⟨
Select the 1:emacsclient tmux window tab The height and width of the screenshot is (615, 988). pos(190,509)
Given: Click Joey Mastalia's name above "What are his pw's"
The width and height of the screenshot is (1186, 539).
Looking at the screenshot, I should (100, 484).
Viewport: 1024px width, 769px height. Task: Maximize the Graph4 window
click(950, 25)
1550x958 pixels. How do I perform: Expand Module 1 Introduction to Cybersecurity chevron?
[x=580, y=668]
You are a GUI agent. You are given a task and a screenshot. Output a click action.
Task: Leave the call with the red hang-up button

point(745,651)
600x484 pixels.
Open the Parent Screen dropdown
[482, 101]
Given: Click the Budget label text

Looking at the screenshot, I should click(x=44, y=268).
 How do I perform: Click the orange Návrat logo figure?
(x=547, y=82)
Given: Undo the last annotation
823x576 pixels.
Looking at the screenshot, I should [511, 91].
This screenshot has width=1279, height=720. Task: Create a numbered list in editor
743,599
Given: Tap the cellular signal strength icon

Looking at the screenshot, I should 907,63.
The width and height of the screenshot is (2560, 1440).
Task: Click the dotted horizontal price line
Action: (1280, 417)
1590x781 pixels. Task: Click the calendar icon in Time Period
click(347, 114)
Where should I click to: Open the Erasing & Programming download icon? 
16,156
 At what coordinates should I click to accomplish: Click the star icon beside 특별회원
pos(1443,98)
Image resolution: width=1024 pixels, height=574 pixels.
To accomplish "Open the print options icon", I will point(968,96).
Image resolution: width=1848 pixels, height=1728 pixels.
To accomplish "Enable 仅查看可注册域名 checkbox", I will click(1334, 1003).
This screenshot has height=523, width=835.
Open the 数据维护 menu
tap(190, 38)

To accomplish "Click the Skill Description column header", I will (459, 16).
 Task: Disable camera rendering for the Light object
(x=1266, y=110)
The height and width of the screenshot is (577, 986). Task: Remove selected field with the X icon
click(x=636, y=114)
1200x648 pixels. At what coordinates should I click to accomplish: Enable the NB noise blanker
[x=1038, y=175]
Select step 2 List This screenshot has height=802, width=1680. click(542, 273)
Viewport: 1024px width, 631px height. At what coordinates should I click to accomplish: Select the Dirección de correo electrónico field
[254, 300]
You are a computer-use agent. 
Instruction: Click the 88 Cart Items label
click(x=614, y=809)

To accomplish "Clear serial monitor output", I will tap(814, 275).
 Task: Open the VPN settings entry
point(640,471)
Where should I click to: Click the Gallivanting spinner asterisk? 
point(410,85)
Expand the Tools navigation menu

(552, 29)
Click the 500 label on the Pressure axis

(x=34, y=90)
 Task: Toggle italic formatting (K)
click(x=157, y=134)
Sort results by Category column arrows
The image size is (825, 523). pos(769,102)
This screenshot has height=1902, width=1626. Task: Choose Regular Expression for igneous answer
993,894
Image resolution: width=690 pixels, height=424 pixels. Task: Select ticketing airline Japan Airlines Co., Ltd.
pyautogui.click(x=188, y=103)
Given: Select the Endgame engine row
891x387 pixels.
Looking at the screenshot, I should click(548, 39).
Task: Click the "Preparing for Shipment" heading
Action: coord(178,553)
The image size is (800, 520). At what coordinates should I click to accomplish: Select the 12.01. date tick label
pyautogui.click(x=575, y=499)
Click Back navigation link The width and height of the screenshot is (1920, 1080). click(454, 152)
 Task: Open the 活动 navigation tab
⟩
◆ **AIM OF THE EXERCISE**: When a line of the entries contains the word "agent", it counts toward the total; reply with that total alone.

◆ **ANSWER TO THIS EXERCISE**: 2